Last night there was a banging on our screen door. Dennis was out, so I thought that he had returned and needed me to unlock the screen door for him. I hurried downstairs and discovered two little faces peering in at me. It was two neighbor girls. I don't know them, although I think I've seen them playing around outside with the 40+ other neighborhood kids.
"We want sidewalk chalk," they said. "Can we borrow some?"
I said, "Sure," and fetched two of the bigger nubs from our declining stock of sidewalk chalk.
They giggled like they had accomplished a major mission and ran off. I knew I probably wouldn't see the chalk again, and I was ok with that. I thought.
Pretty soon there were a dozen kids outside in the driveway in front of our place. My own kids were upstairs playing.
The screen door banged again. It was another neighbor kid asking to borrow one of our plastic deck chairs.
"Where are you going to take it?" I asked in my most chipper, syrupy neighbor voice.
"Just there," she said, pointing to the driveway.
Soon all five of our plastic chairs were across the street on another neighbors' patio.
"Grumble, grumble," I thought.
My girls finally went outside to play too, and took the rest of the nubby chalk with them. There were only two pieces left. I sighed and mourned the loss.
Then the first two girls were back. "We're thirsty," they said.
My kind sister-in-law asked them if they would like some water. "I want iced tea," one announced flatly.

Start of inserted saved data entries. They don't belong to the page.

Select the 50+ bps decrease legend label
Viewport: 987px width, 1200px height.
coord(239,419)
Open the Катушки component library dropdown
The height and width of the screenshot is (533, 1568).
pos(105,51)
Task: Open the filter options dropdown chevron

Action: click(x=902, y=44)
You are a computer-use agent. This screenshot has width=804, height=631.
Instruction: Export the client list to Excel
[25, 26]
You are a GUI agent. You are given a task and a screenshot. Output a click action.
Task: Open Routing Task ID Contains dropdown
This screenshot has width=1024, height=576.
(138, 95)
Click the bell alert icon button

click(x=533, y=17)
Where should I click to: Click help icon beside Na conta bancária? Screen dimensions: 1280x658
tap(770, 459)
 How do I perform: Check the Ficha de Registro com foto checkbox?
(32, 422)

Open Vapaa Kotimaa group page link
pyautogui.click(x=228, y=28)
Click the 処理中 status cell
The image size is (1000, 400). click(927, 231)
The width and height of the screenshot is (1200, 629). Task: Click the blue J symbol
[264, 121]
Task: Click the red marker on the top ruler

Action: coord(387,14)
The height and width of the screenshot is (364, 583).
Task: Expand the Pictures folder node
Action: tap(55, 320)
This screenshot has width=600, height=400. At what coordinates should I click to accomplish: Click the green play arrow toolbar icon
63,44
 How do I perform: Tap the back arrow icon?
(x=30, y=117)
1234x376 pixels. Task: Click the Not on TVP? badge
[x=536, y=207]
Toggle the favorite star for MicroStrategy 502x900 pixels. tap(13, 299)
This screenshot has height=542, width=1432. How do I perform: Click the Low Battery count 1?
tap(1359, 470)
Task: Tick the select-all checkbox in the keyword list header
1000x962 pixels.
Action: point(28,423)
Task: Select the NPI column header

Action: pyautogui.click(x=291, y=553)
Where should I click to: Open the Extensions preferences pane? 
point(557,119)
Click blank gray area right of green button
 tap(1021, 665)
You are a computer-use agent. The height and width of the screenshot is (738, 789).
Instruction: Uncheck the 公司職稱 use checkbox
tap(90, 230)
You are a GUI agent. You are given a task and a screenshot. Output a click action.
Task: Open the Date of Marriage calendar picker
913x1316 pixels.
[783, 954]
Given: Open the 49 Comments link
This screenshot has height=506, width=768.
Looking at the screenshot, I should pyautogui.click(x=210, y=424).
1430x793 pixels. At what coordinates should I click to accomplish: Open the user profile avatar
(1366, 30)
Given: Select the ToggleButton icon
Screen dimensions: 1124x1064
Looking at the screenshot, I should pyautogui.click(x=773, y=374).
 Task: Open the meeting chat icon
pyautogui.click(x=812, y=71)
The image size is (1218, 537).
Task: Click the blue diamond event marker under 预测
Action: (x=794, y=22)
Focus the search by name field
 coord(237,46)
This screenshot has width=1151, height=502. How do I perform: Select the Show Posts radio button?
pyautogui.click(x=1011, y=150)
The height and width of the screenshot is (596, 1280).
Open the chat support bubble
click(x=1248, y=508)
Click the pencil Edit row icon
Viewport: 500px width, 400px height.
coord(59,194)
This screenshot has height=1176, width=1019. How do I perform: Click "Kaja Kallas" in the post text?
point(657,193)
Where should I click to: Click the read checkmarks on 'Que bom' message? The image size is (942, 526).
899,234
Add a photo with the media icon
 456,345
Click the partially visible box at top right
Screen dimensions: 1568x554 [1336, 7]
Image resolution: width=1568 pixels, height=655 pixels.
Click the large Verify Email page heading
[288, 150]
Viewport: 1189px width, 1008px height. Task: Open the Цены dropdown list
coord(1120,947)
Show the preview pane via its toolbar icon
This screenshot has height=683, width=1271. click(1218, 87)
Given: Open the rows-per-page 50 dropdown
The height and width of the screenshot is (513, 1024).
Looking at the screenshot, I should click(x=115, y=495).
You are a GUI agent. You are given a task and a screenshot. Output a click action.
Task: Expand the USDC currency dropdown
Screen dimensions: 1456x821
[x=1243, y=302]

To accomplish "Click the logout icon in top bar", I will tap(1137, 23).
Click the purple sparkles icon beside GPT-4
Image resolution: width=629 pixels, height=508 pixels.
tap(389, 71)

Then to my horror, they came in the house and tramped into my kitchen. They started pilfering through some of the stuff on my counter. They found one of our girls' little dollar store notebooks and loudly exclaimed how much they liked it. Bee gave them their drinks and they thought the water was too cold. Then they left most of it on the counter and went into our living room. They started looking through a box of Lael's special quiet time toys that was sitting on our couch.
"Oooo!" they said. "This is a cute book. Can I have it?"
We ignored that. They touched everything in that box. They grabbed a magnetic picture board and sat down to play on our chair. I stood in the kitchen with a furrowed brow.
"How rude!" I thought. "They just marched in here like they own the place. And the way they are giggling at each other makes me know that they feel like they really accomplished something by getting in our house."
Soon their nanny came by and asked them to come home. They ignored her. She came back about 5 minutes later and asked again. They ignored her again. I was making our own supper by this time and was wondering what would happen when I was finished with it and it was time for us to eat. Would they go?
"I'm hungry," one said. "Can I have a cookie?"
"Grrr," I thought.
Finally it was time for us to eat and I pulled out the syrupy sugar voice again. "Ok!" I chirped. "Thanks for coming over! You'll have to come another time to play again. (I lied...) It is time for us to eat supper and so you need to go, and your nanny has been calling you..."
They didn't really act too fast. I am not authority to them. But finally they reluctantly put the toy away, took one more glance around the room at all the stuff we have and left. I breathed a frustrated sigh and went back to the kitchen, relieved that the inconveniences had left.
A little while later I regurgitated the whole tale to Dennis. "Wasn't that terrible? Weren't they rude to march in here like that and demand all that stuff?! They are kids of rich people. They could have gone home and gotten anything they wanted. They have no respect for us and just wanted to use us." I was looking for some justification.
Dennis just said, "Well... isn't that why we came here?"
And then I heard Squeaky singing a little song, "I want to be like Jesus, to walk and talk like Jesus; I want to live like one who follows Him..."
That night she prayed and thanked God for the friends who had come over.